There’s a lot going on in Caterpillar, satirizing the latent misogyny within Japanese society to the nationalistic militarism of Japan’s past, all amplified in gory, skin-crawling detail thanks to Suehiro Maruo’s artwork. Caterpillar and Johnny Got His Gun are two of the most frightening stories I’ve ever read, disturbing me to my core. The thought of your own body becoming a prison, trapping your mind in an eternity of endless torment, with no way to escape, is far more terrifying than any ghost story or slasher villain.
4) Eko Eko Azarak 1975-1979
After that depressing journey, let’s turn to something a little lighter. Eko Eko Azarak is a 1970s horror manga that alternates between camp and visceral brutality. Created by Shinichi Koga, Eko Eko Azarak takes its name from the “witch’s chant.” Misa Kuroi is a new student, who also happens to be a witch, adept in black magic. The chapters are all very episodic which usually consist of a formula.
Most stories begin with Misa researching a new form of black magic. Then, there’s a subplot that involves one of her classmates either pissing her off or getting involved with the magical element for usually selfish reasons. The climax always sees Misa killing them in absurd, gory ways, and almost every chapter ends with her walking off chanting “Eko Eko Azarak.”
There is a lot of morality lessons and ironic twists reminiscent of Tales From The Crypt that make up the plots. For example, a thuggish bully is eager to beat a rival in a fistfight but lacks the skill. Misa curses him with a pierced heart, turning him into the undead, who scares the opponent to death – technically winning the duel. Another involves Misa conducting a black mass to curse a hated teacher, who ends up coughing up his organs right in front of class.
As mentioned, Eko Eko Azarak borders on absurdism, as no one seems to call the authorities to investigate these horrific crimes, all of which involve Misa Kuroi – whose name translates to Misa Black, as in black magic. I mean, how many curses and monsters do these classmates have to see before they learn not to screw with her? Still, it’s ridiculous fun, steeped in iconic 70s horror.
5) Seeds of Anxiety 2004-2005
When it comes to the paranormal, I’ve always felt that the less you explain, the scarier it is.
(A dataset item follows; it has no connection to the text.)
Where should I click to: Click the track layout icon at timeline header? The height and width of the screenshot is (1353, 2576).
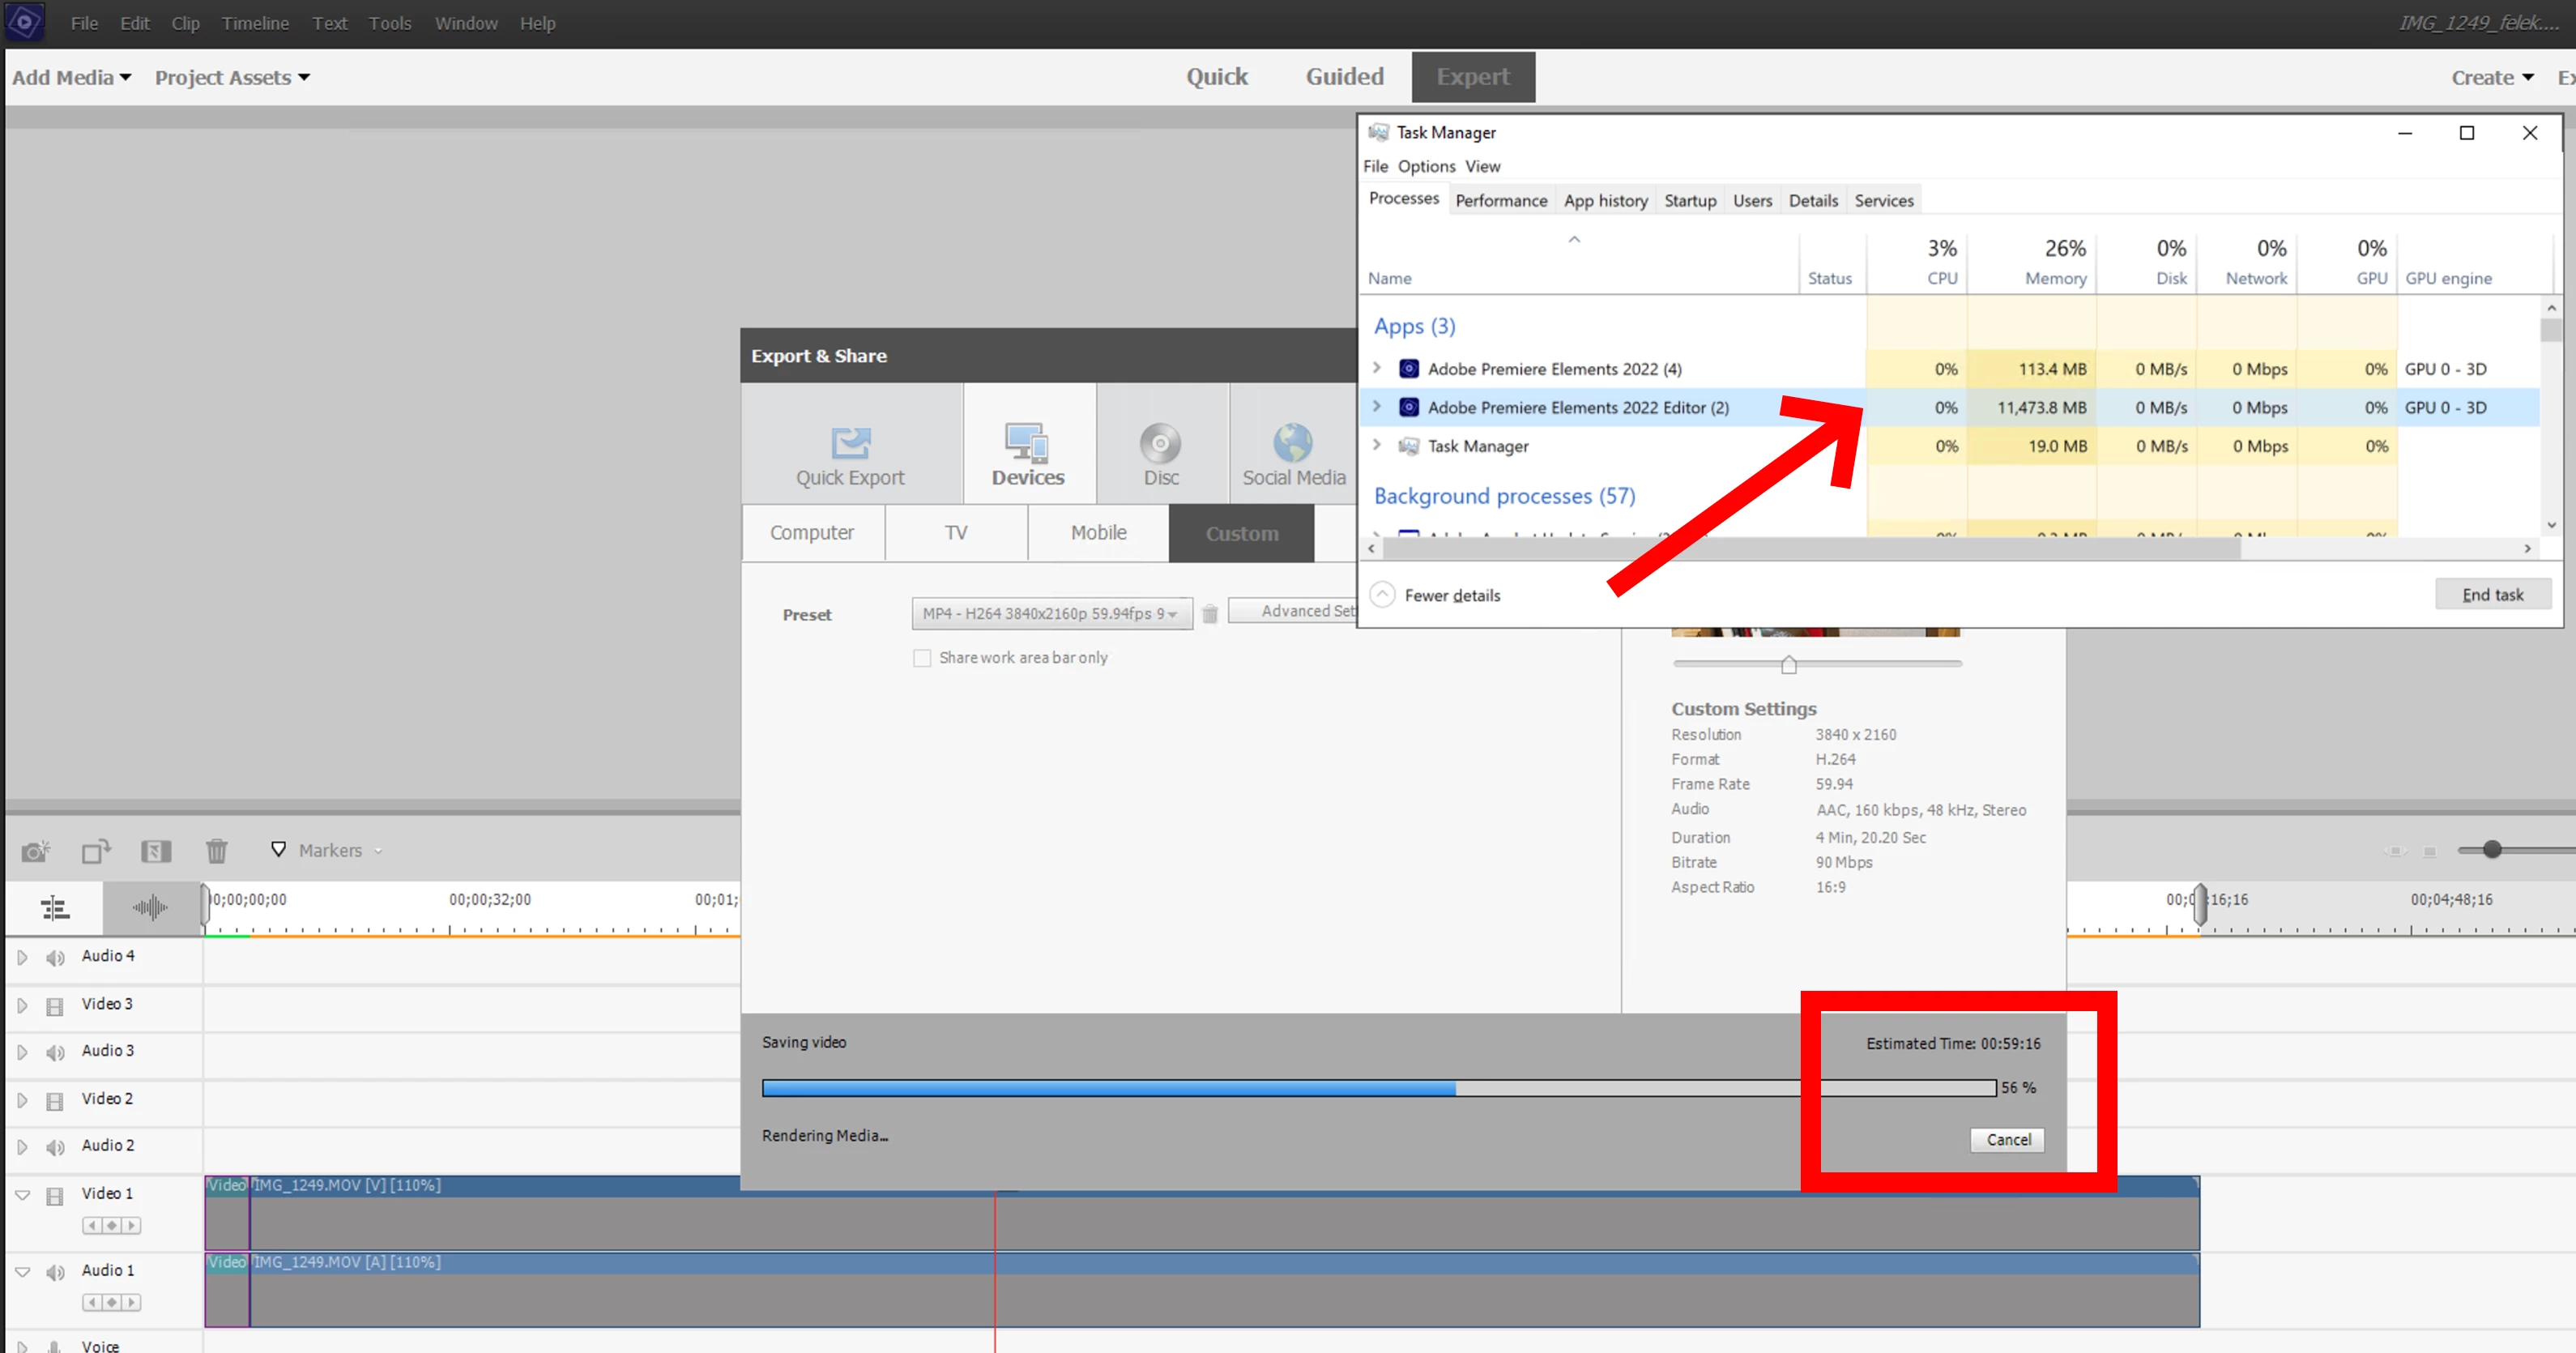pyautogui.click(x=54, y=907)
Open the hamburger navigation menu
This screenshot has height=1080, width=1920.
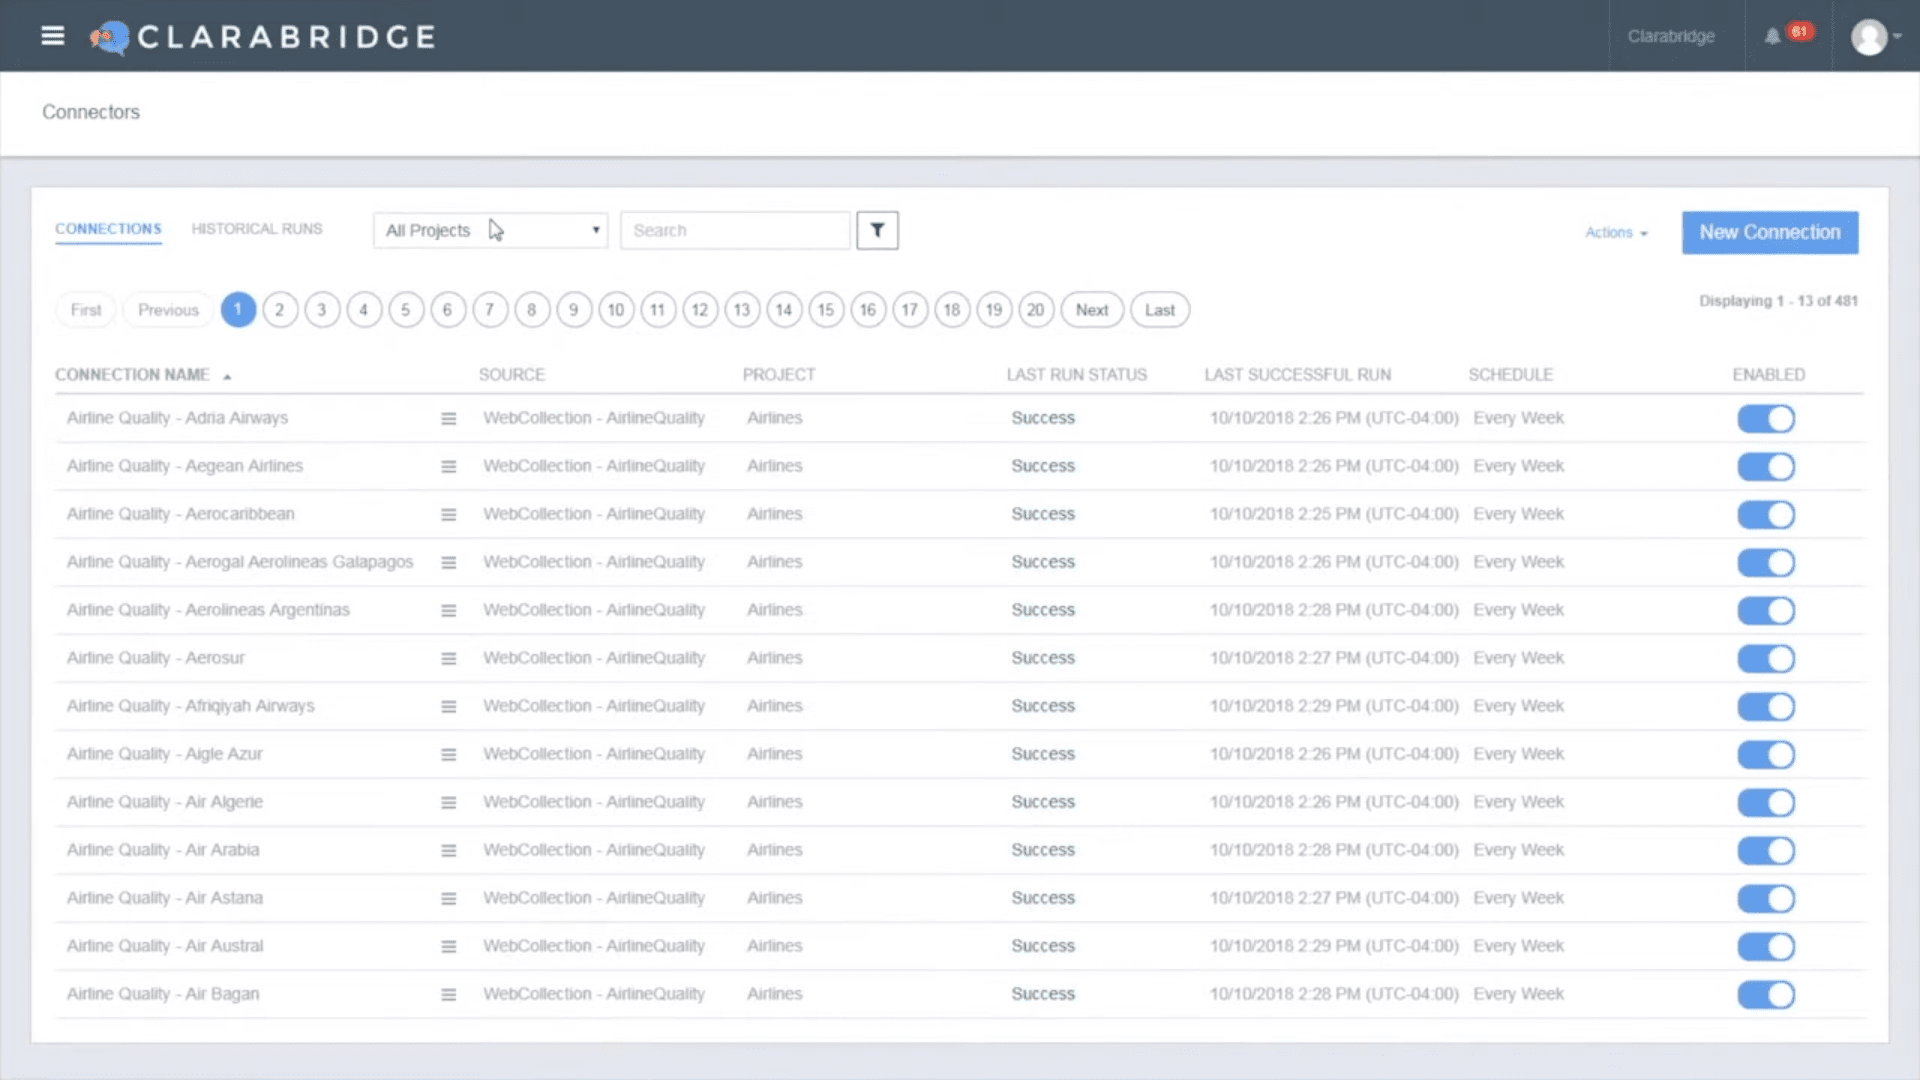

Lovecraft was right when he said, “The oldest and strongest kind of fear is fear of the unknown.” This type of random, unexplained, and irrational horror is what Seeds of Anxiety – Fuan no Tane – excels at.
There is no overarching plot, no recurring characters, just short, episodic horror stories that sometimes last for just a single page. But in that short amount of time, the visuals and writing set up just enough to make the payoff truly frightening. It’s hard to describe “plots,” because they rely on images you have to see to believe.
The best way I can describe it is this. Imagine yourself taking a shower and you close your eyes to shampoo your hair. Suddenly, a nameless dread creeps into your mind – ‘what if something is standing beside me when I open my eyes?’
Seeds of Anxiety preys upon that illogical fear and conjures up your worst, most illogical nightmare into reality. The most unnerving part – and best, in my opinion – is that there’s never an explanation as to what you just saw, no matter how freakish, cloaking these horrors in an air of impenetrable mystery.
There is a similar manga, PTSD Radio, also made by the talented mangaka, Masaaki Nakayama. Both feature the same great artwork but PTSD Radio has a slightly more overarching plot. Both are fantastic, creepy reads that will make you never want to shut your eyes ever again.